Over the past few years, the number of artworks produced by self-proclaimed Artificial Intelligence artists has increased. Some of these works have been sold by large auction houses for very high prices. Initially spearheaded by a few technologically knowledgeable artists who adopted computer programming as part of their creative process, artificial intelligence has recently been embraced by the mass as image generation technology has become both more effective and easier to use without coding skills.
Technical progress in computer vision, a research area dedicated to designing algorithms that can process meaningful visual information, rides on the coattails of artificial intelligence. generative models are a subclass of computer vision software. Generative models are artificial neural networks that can be trained on a large amount of images. They can produce new images that are not contained in the original dataset after training. The images that were produced through this approach were somewhat lacking in detail, but they had a charm that caught the eye of many serious artists. A new model called DALLE 2 was unveiled earlier this year by the tech company Openai. DALLE 2 can imitate famous artists if the desired effect is specified in the prompt. There is a tool for the public to use for free.

The process of art-making can be changed by generative models. Artificial intelligence art blurs the line between creation and creation-related activities.
There are at least three ways in which art can be made with artificial intelligence. The first one has to do with the curation of outputs. Not all of the images produced by a generative program will be considered artistic. The process of creating outputs is very familiar to photographers, who often capture hundreds or thousands of shots from which a few, if any, may be carefully selected for display. The artistic process is different for photographers and artificial intelligence artists than for painters and sculptors. The act of cherry-picking good outputs is seen as bad scientific practice in the field of artificial intelligence. The name of the game when it comes to artificial intelligence is cherry-picking. In order to promote specific outputs to the status of artworks, the artist's intentions may be expressed.
Curation may happen before any images are created. Curation in art refers to the process of selecting existing work for display, while the work that goes into crafting a dataset on which to train an artificial neural network is referred to as curation. The network will fail to learn how to represent desired features if a dataset is poorly designed. The network will amplify bias if a dataset is biased. Garbage in, garbage out. The adage holds true for both artificial intelligence and art.

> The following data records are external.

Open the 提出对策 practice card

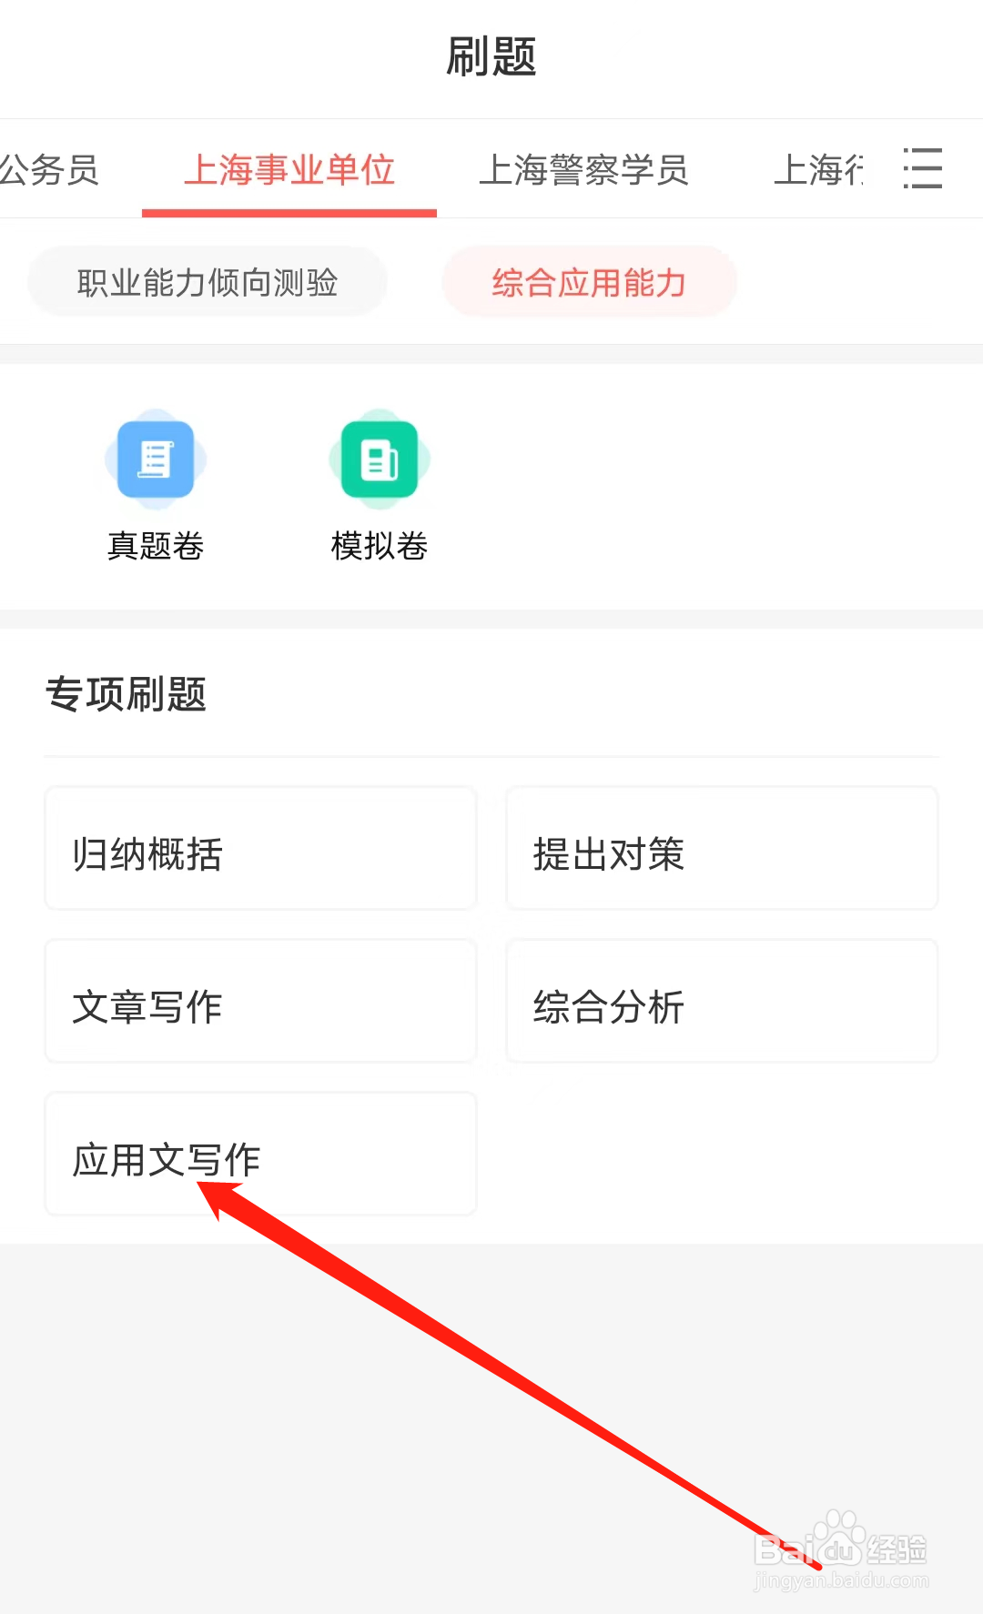pyautogui.click(x=722, y=849)
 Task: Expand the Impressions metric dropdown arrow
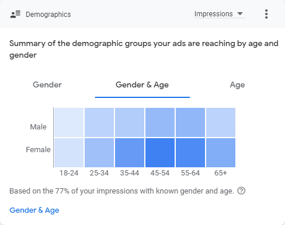240,13
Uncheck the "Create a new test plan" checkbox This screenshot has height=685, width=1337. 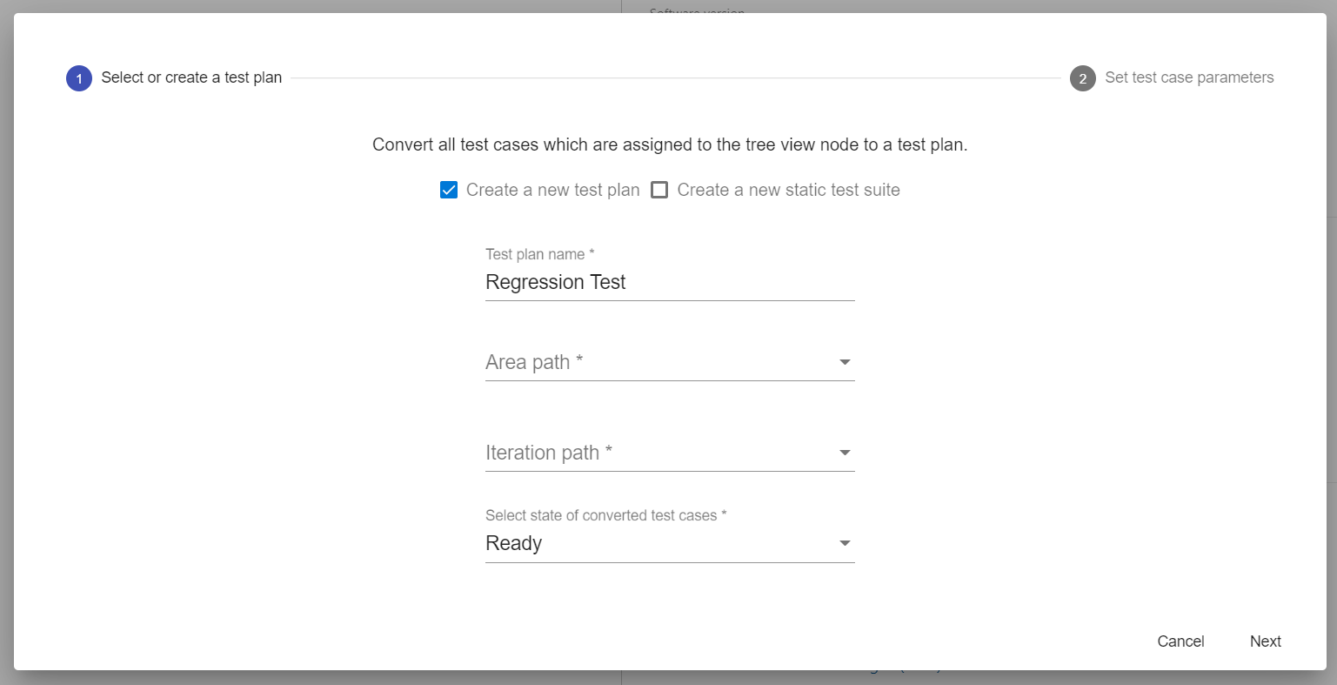(x=449, y=190)
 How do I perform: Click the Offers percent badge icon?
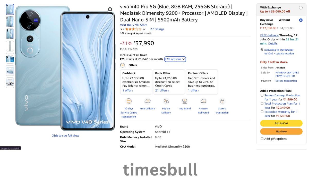pos(123,65)
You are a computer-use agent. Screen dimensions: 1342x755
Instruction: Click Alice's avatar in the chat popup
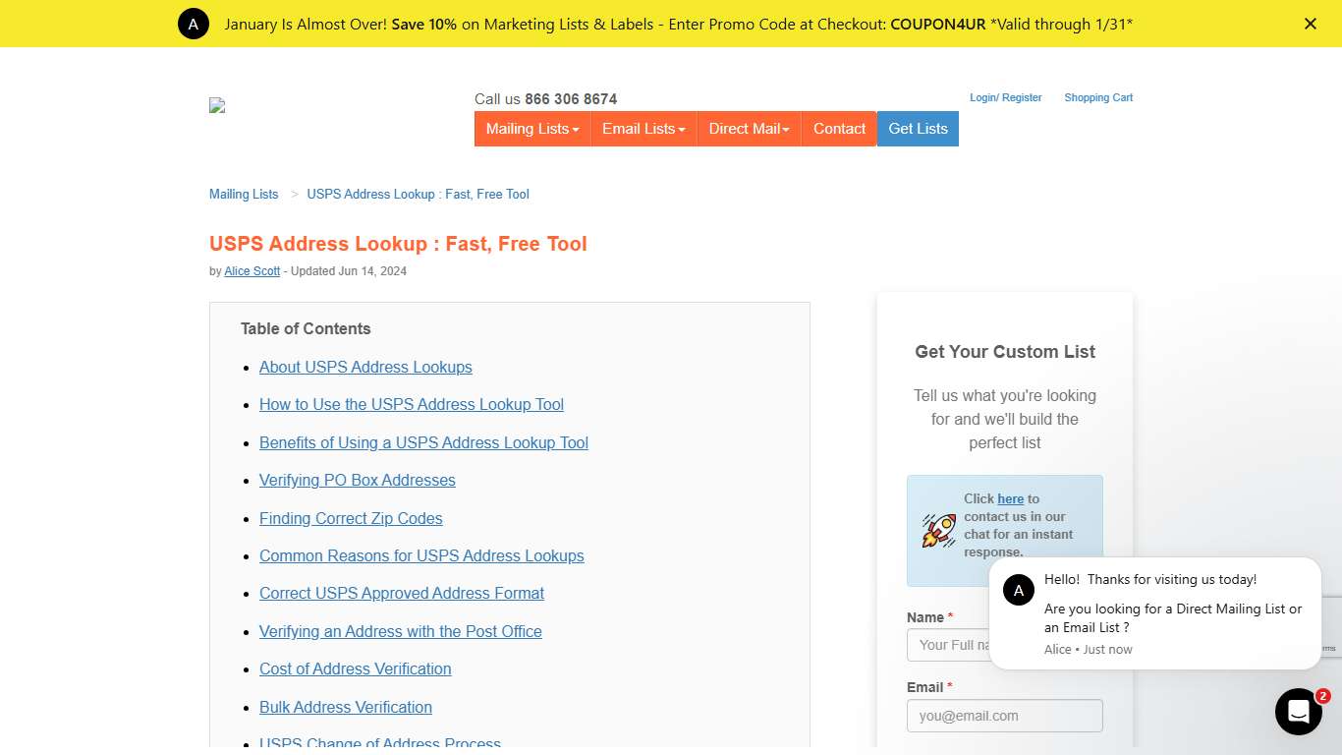coord(1019,590)
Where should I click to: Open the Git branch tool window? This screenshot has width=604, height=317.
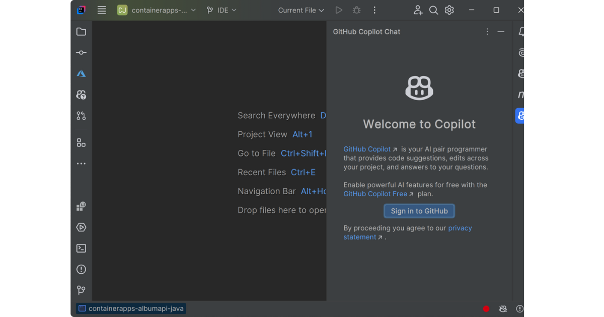point(81,290)
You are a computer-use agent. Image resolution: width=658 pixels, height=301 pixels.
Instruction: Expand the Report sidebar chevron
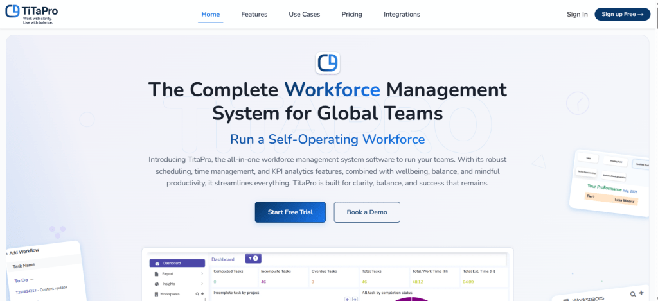tap(202, 273)
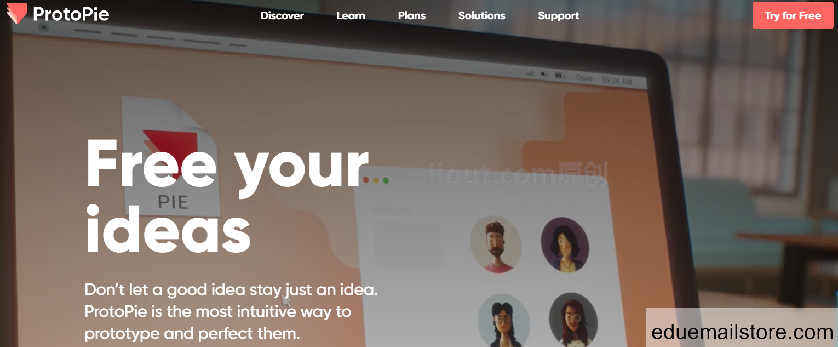
Task: Click the battery icon in the mock menu bar
Action: (x=560, y=75)
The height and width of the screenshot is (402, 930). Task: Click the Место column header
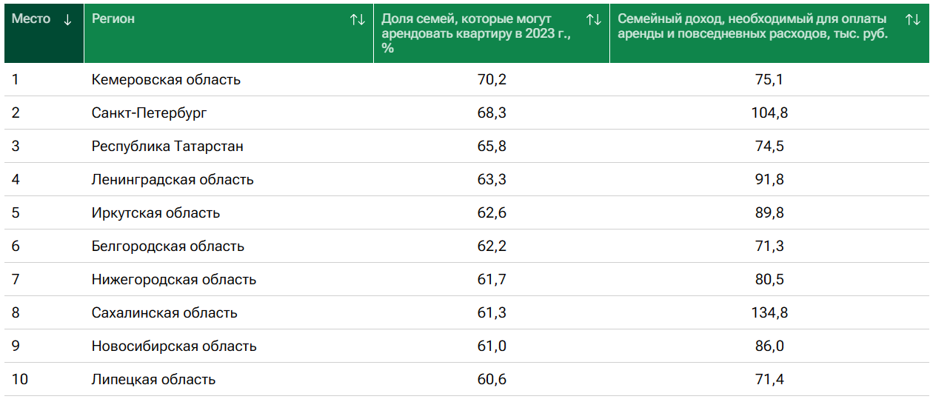[x=31, y=19]
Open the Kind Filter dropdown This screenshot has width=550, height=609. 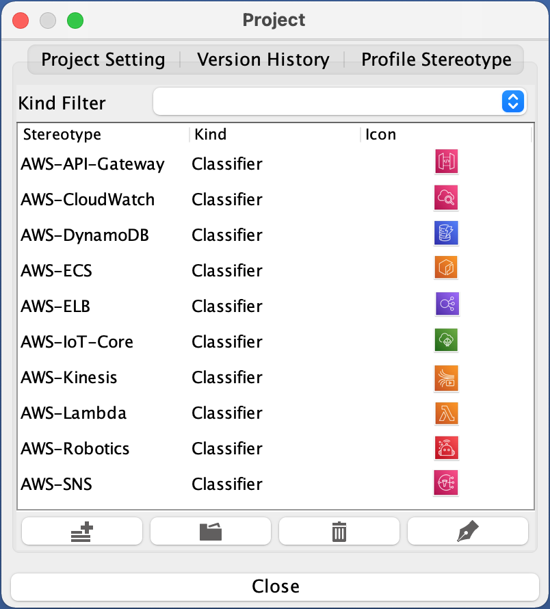point(339,102)
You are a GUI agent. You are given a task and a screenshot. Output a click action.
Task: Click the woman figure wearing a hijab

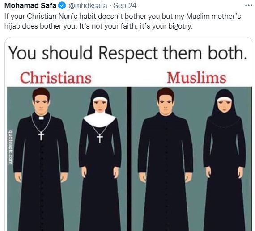(225, 160)
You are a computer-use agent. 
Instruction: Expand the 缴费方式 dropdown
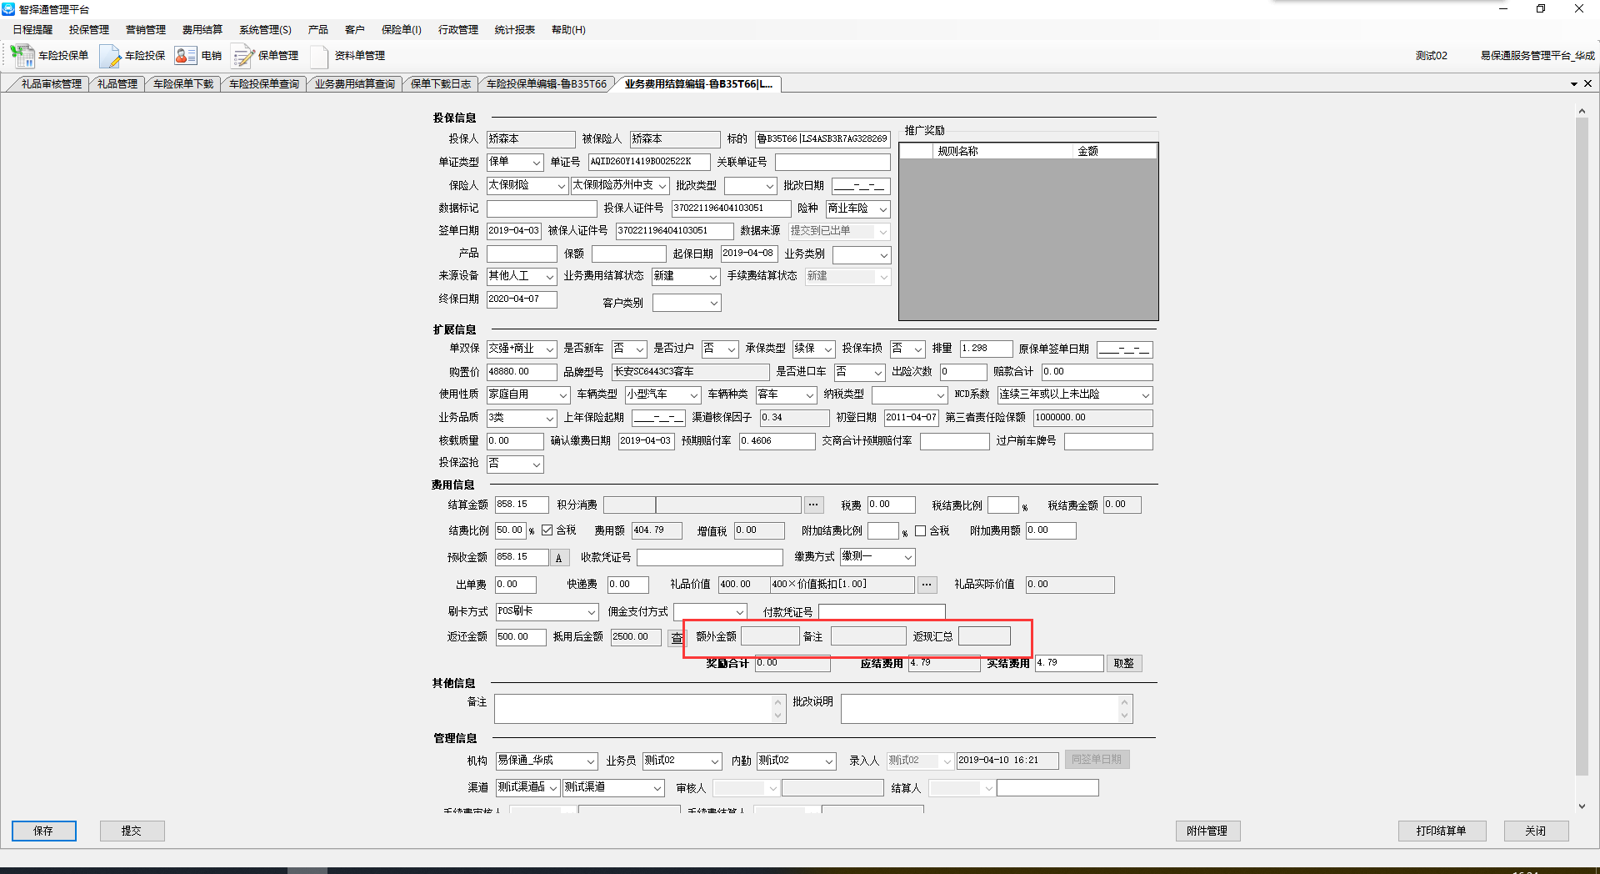coord(908,557)
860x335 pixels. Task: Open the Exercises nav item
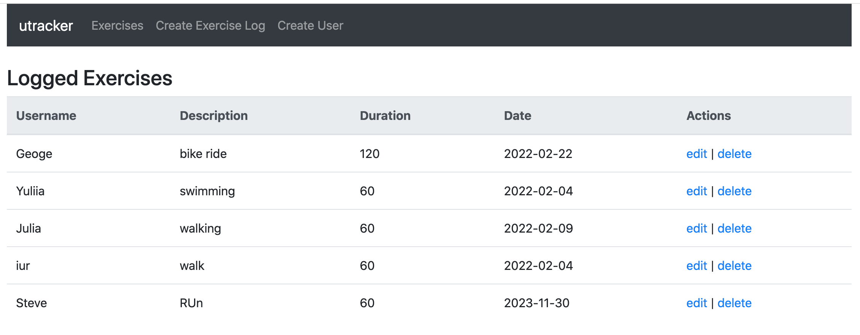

AdvertisementGerman artist Mario Kinglemann, one of the pioneers of artificial intelligence, has created a collection of thousands of portraits from the 17th to 19th century. He used this dataset to train generative algorithms that could produce an infinite stream of novel portraits that were displayed in real time on two screens. This is an example of an artificial intelligence artwork. The training data was a fundamental part of its conception. The artist's personal aesthetic preferences and taste are reflected in the final artwork, albeit through the distorted lens of the computer-driven generative process.
The ability to describe the desired result in natural language is a novelty spurred by the recent progress of generative Algorithms. This is known as "prompting" or guiding the program with text instead of random outputs. The illustration accompanying the article features several images generated by prompting DALLE 2 with the phrases "an artificial intelligence image generation system, conceptual art," and "an artistcurated artworks produced."